Architecture: By shifting-left data processing and governance, the DSP drives the operational efficiency of managing data, including costly infrastructure and downstream data stores. It eliminates the need to duplicate and process data through compute-heavy, expensive batch jobs, streamlining the entire data pipeline. The common medallion architecture of processing data from bronze to silver to gold standards for analytics can be simplified with quality data processing upstream.
Governance and consumption through standardization, consolidation, and simplification: Like any great platform, the DSP introduces efficiencies and supports transformation and modernization initiatives through standardization. By using connectors to connect your existing applications and systems to Confluent, you can easily start rewriting or migrating your producer or consumer applications and move away from legacy applications, future-proofing your architecture. The role of reusable, real-time, trustworthy data products that are managed within a DSP can be game-changing. We can also help you migrate from expensive legacy integration tools that are no longer fit for purpose.
Overall, the DSP can drive massive savings in addition to the traditional savings from a fully managed or supported solution. We quantify this value as outlined in Example 2 below.
Let’s take a hypothetical retail organization that has a core enterprise resource planning (ERP) system and significant legacy estate. This company is in the process of building new capabilities and modernizing its data architecture to take advantage of real-time insights, AI, and more. It has recently invested in implementing a modern data lake.
Currently, the retailer spends approximately $260M a year managing data. This is a rounded number because the costs are spread across different business units and silos and can be hard to calculate.
The retailer aims to model information from multiple sources and apply insights in-store and online. It has to manage the data, ensuring that it’s clean, that privacy is protected, and that compliance responsibilities are met.
The DSP helps eliminate costs across the legacy estate in the following areas.
Architecture simplification and consolidation: After adopting the DSP, the retailer replaced costly peer-to-peer integrations with an enterprise-wide streaming architecture. Data can be offloaded from mainframe systems and processed and streamed into modern reporting tools, shifting left away from costly static data stores and reprocessing in the data lake. The simplified data environment enables the retailer to fully decommission data repositories, streamline data management, and improve data quality and consistency in the lakehouse, accelerating system and process updates.
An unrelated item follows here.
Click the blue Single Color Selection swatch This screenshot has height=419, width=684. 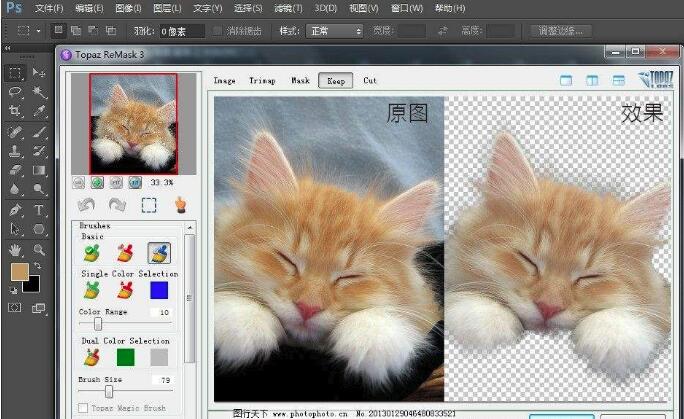[158, 290]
Governance: The retailer was able to transition from fragmented data repositories to standardization of data management protocols, easing data ingestion, data cleansing, and data streaming with common standards. This enabled the creation of reusable, real-time data products that drastically reduced governance overhead.
Consumption: Prior to the DSP, data consumers spent about 25% of their time searching for data and even more time cleansing data. With the DSP—including the data catalog, lineage, and quality—productivity and performance improved significantly.
Overall, the retailer significantly avoided waste and manual effort, cutting its annual data spend by 20%. This would result in annual savings of about $52M across the enterprise.
Again, this example is high-level, top-down, and illustrative only. In the real world, we would complete a more granular and detailed analysis.
As in Example 1, the dollar savings here may appear high, but the numbers are backed up by external data points.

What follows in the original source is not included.